I am working on the Medical Data Visualizer challenge and I am reassigning DataFrame values based on some conditions, like this :
df['cholesterol'].loc[df['cholesterol'] == 1] = 0 #normalizing cholestrol values
df['cholesterol'].loc[df['cholesterol'] > 1] = 1 #normalizing cholestrol values
It seems to work, however , I am also working with Jupyter Notebooks and when I load the snipet with this code I get the following warning :
/usr/local/lib/python3.7/dist-packages/pandas/core/indexing.py:670: SettingWithCopyWarning:
A value is trying to be set on a copy of a slice from a DataFrame
Now, even though it works, I am wondering if this is the best way to do it (best practice) or there is other way I should reassign those values.

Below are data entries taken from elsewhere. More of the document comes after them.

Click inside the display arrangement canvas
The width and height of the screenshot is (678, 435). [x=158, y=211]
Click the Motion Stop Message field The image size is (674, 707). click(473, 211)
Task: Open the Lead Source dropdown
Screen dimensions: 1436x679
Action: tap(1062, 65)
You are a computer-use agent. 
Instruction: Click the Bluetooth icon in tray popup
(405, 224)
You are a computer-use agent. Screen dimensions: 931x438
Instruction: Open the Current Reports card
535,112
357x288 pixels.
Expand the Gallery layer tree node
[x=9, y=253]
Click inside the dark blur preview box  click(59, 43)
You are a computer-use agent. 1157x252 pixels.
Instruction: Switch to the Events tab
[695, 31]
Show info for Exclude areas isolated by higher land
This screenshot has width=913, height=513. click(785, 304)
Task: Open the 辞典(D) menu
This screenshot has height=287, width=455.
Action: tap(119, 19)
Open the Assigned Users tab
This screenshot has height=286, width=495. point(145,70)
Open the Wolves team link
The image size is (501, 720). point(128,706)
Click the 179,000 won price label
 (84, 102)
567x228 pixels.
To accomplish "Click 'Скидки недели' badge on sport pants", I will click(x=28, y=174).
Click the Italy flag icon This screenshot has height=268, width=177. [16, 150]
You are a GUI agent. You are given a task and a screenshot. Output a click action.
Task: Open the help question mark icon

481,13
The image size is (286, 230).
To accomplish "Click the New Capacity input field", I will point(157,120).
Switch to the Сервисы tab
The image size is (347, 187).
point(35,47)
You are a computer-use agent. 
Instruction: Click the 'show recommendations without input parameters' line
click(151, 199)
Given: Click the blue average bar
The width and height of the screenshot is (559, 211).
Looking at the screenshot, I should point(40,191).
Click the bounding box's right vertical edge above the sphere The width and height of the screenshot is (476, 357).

Looking for the best practice on this subject to not cause future errors.
Thank you
EDIT :
id age gender height weight ap_hi ap_lo cholesterol gluc smoke alco active cardio
0 18393 2 168 62.0 110 80 1 1 0 0 1 0
1 20228 1 156 85.0 140 90 3 1 0 0 1 1
2 18857 1 165 64.0 130 70 3 1 0 0 0 1
3 17623 2 169 82.0 150 100 1 1 0 0 1 1
4 17474 1 156 56.0 100 60 1 1 0 0 0 0
CodePudding user response:
Reference: Why does assignment fail when using chained indexing?
Use:
# subset index subset columns
df.loc[df['cholesterol'] == 1, 'cholesterol'] = 0
df.loc[df['cholesterol'] > 1, 'cholesterol'] = 1
print(df)
# Output
cholesterol
0 0
1 1
2 1
This will avoid SettingWithCopyWarning because there is no chained subsetting.
Setup:
df = pd.DataFrame({'cholesterol': [1, 2, 3]})
print(df)
# Output
cholesterol
0 1
1 2
2 3
Update
With your sample:
>>> df[['id', 'age', 'cholesterol']]
id age cholesterol
0 0 18393 0
1 1 20228 1
2 2 18857 1
3 3 17623 0
4 4 17474 0
>>> df
id age gender height weight ap_hi ap_lo cholesterol gluc smoke alco active cardio
0 0 18393 2 168 62.0 110 80 0 1 0 0 1 0
1 1 20228 1 156 85.0 140 90 1 1 0 0 1 1
2 2 18857 1 165 64.0 130 70 1 1 0 0 0 1
3 3 17623 2 169 82.0 150 100 0 1 0 0 1 1
4 4 17474 1 156 56.0 100 60 0 1 0 0 0 0